§ **Work to be completed**: Would you please return only the lines from the one with "615x380 pixels." through the last line of the records below, leaving the pictures out?

§ **Saved data entries**:
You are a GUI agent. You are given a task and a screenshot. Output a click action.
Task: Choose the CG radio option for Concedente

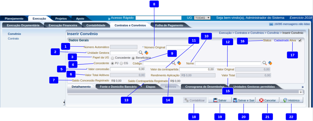pyautogui.click(x=121, y=63)
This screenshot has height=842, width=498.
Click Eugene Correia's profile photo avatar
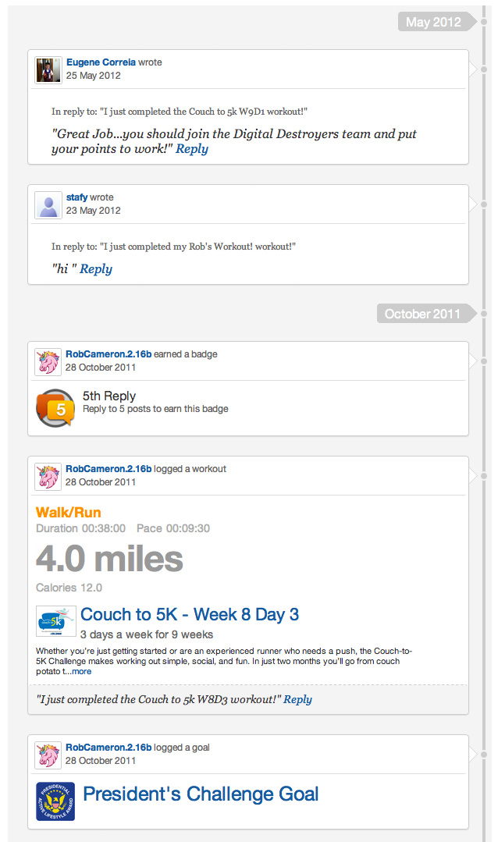(x=48, y=69)
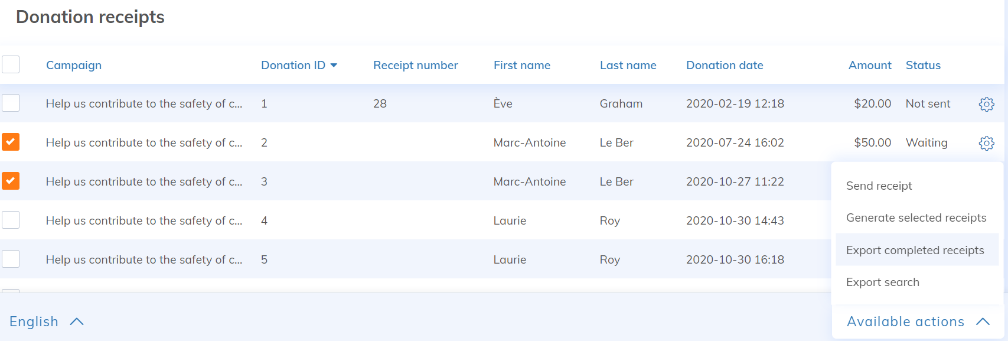Tick the checkbox for donation ID 5
The image size is (1008, 341).
pos(11,259)
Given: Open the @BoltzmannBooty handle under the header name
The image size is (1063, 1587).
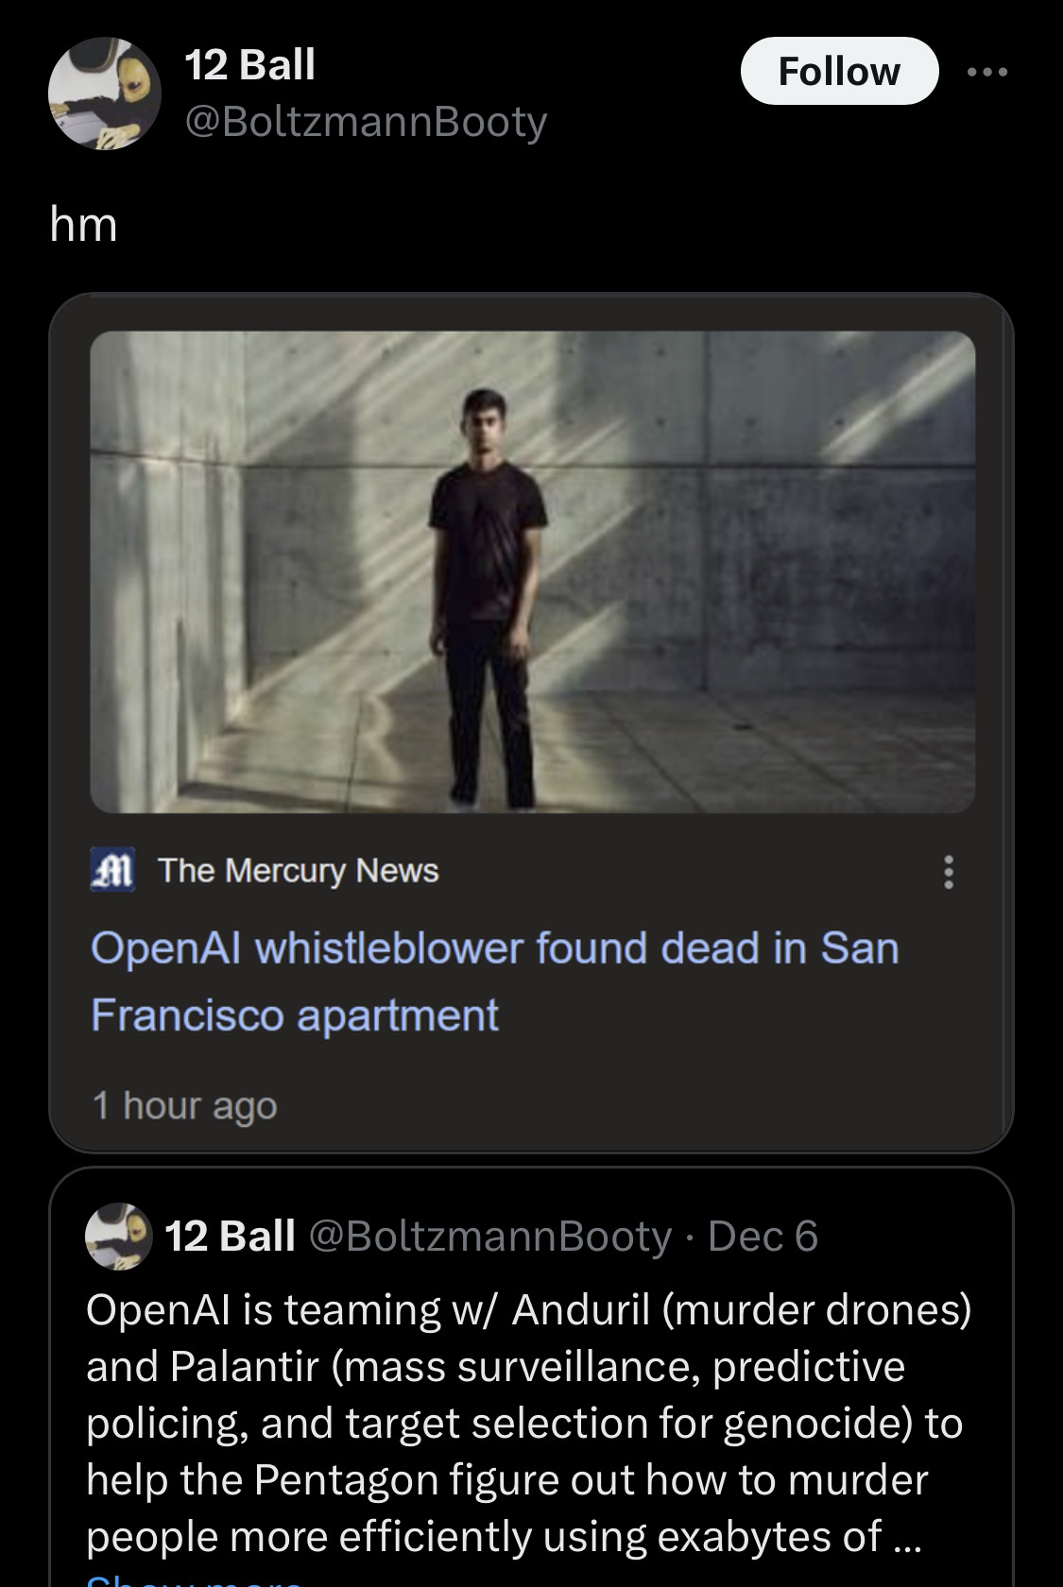Looking at the screenshot, I should coord(366,121).
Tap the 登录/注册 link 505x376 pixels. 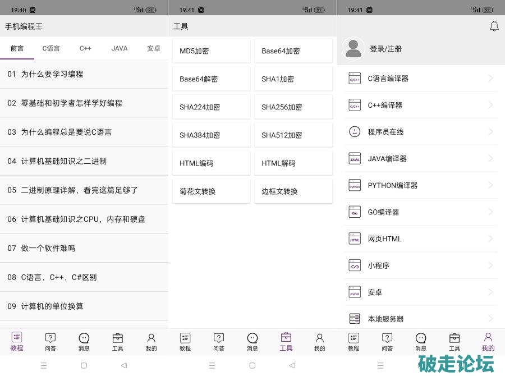[x=386, y=49]
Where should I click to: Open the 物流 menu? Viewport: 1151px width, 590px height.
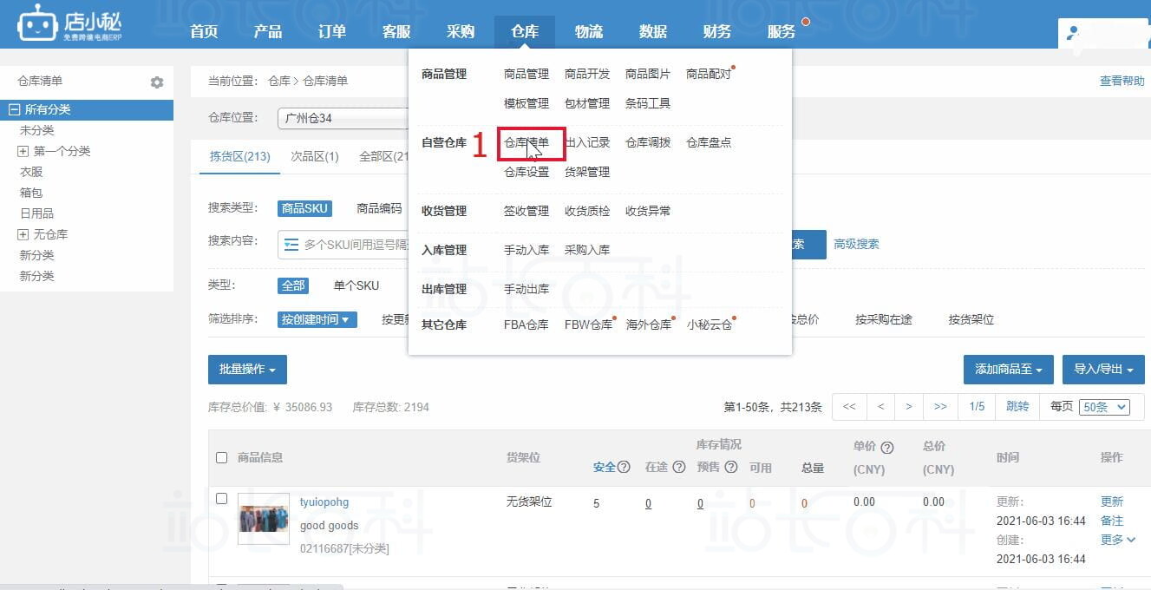588,30
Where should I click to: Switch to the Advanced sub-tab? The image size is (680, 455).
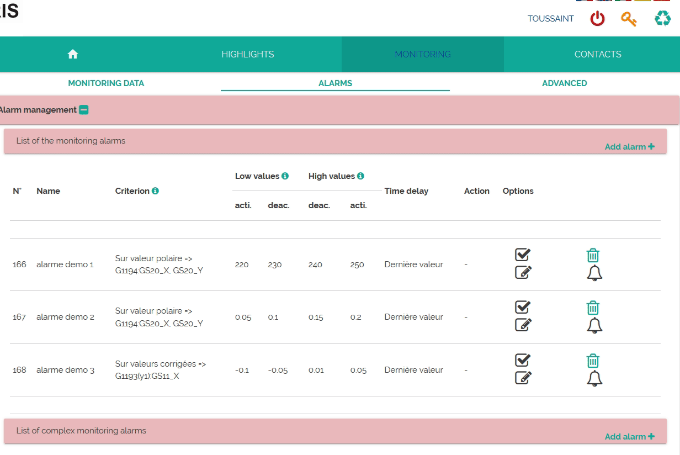(x=564, y=83)
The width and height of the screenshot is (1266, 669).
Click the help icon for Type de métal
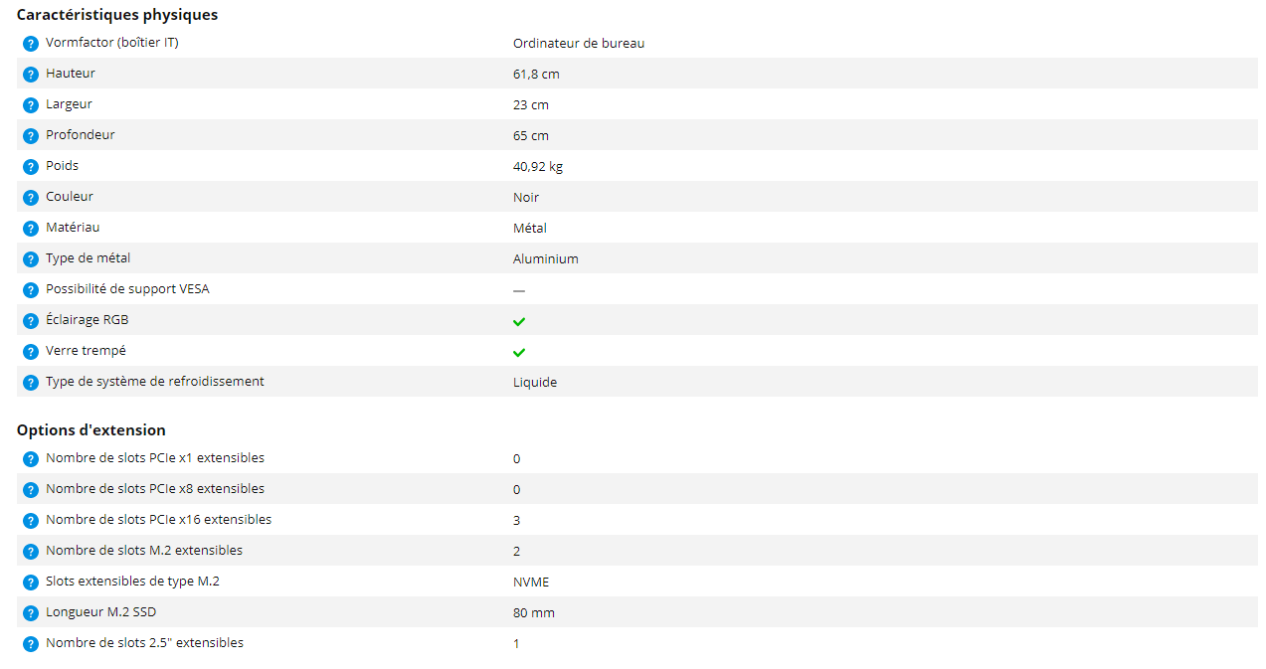[31, 259]
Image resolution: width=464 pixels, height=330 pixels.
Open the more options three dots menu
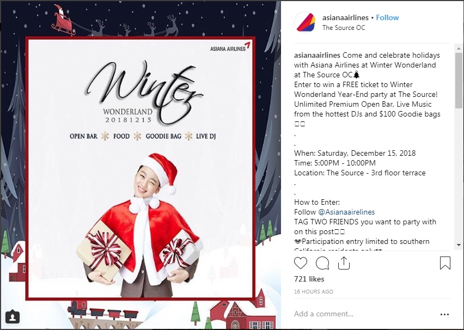444,314
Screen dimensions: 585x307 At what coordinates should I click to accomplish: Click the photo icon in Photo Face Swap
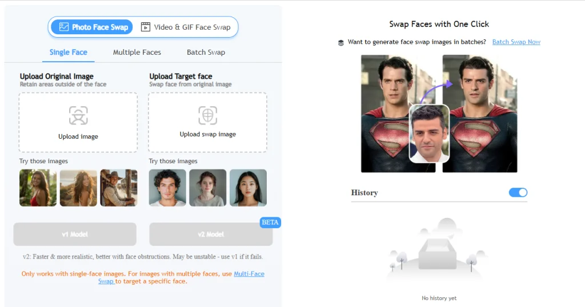(64, 27)
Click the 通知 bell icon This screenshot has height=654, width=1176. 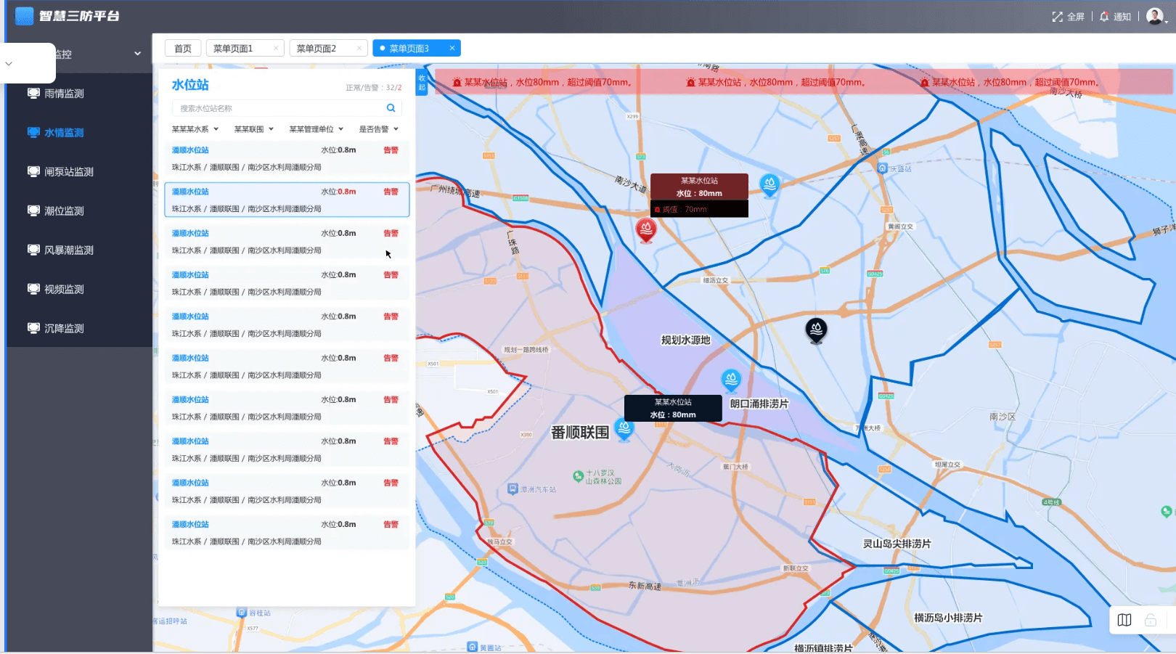coord(1104,17)
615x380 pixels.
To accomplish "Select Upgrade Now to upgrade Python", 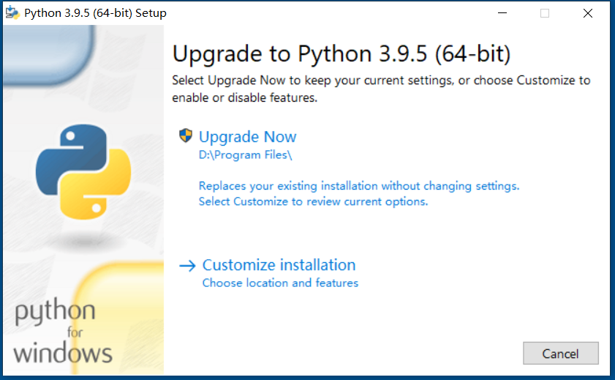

§ **Response to the exercise**:
615x380 pixels.
To accomplish "Select Upgrade Now to upgrade Python", 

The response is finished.